◆ **Given records**

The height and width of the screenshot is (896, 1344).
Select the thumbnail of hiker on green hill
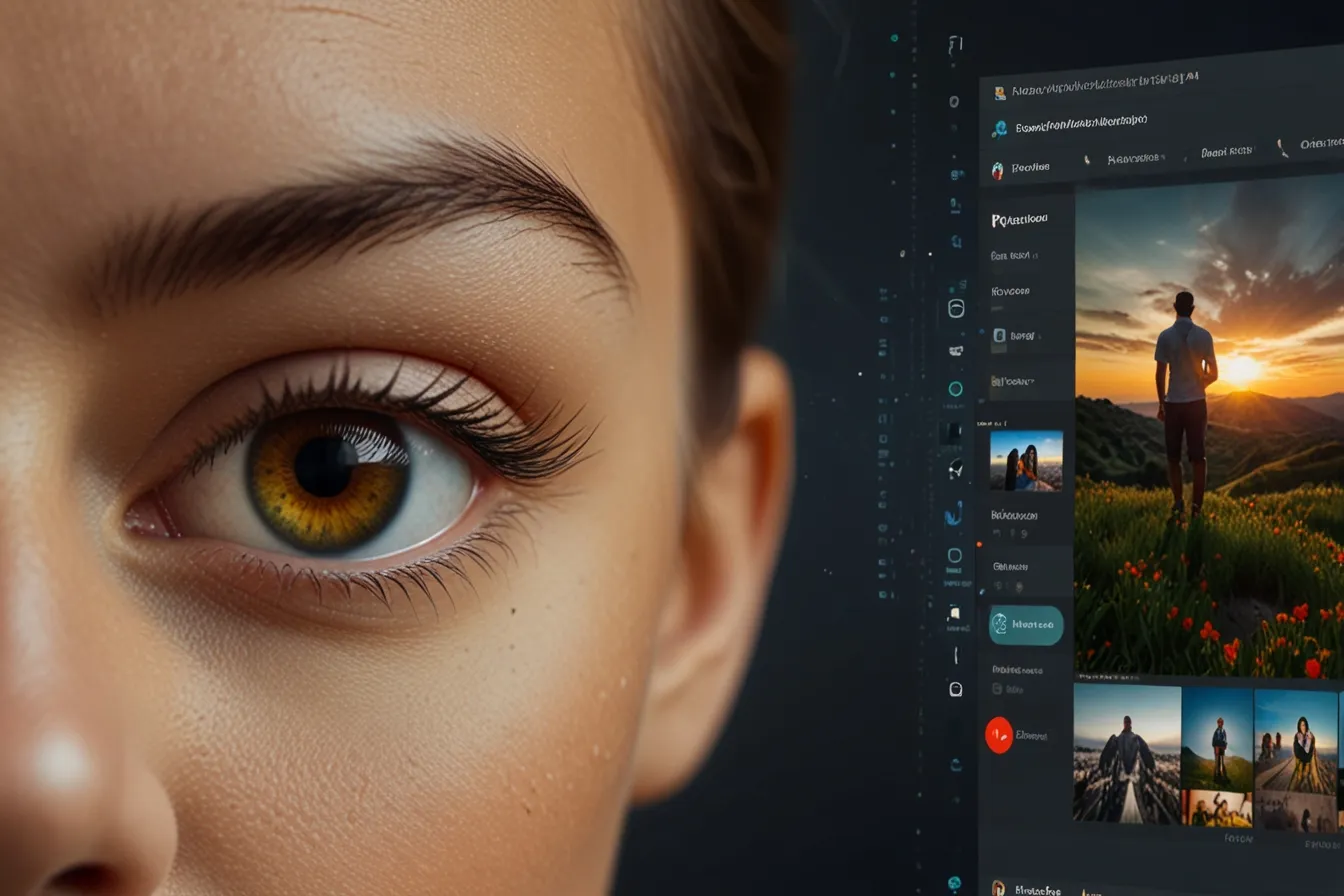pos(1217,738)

---

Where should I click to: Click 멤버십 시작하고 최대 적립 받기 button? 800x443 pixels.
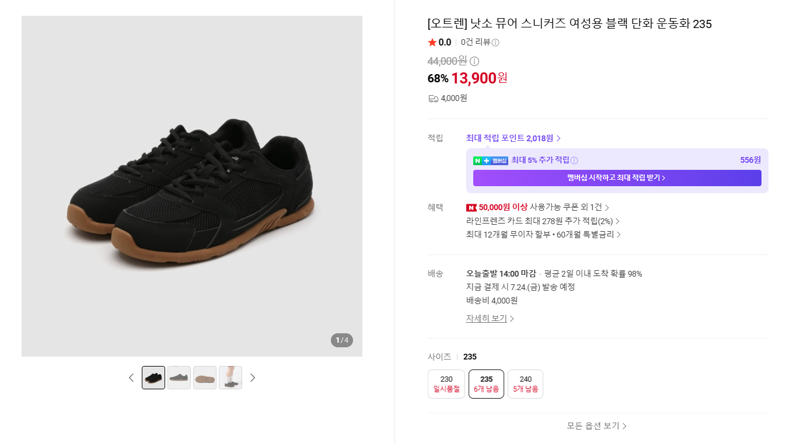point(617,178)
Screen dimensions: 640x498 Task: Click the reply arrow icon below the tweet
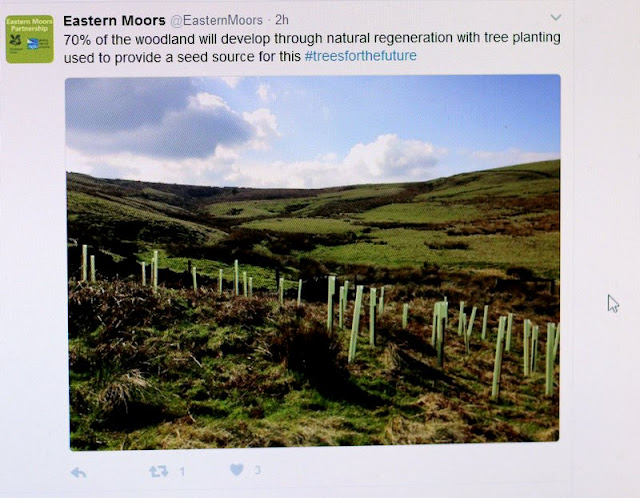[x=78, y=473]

◆ **Requirements**
Rewrite the rows starting at the one containing "Where should I" and ending at the one containing "[x=78, y=473]", with "reply arrow icon" replaced by "share icon" and everything else unchanged. Give only those rows, and leave the pictures out.

◆ **Solution for this problem**
Where should I click to: Click 멤버십 시작하고 최대 적립 받기 button? 800x443 pixels.
point(617,178)
Screen dimensions: 640x498 Task: Click the share icon below the tweet
[x=78, y=473]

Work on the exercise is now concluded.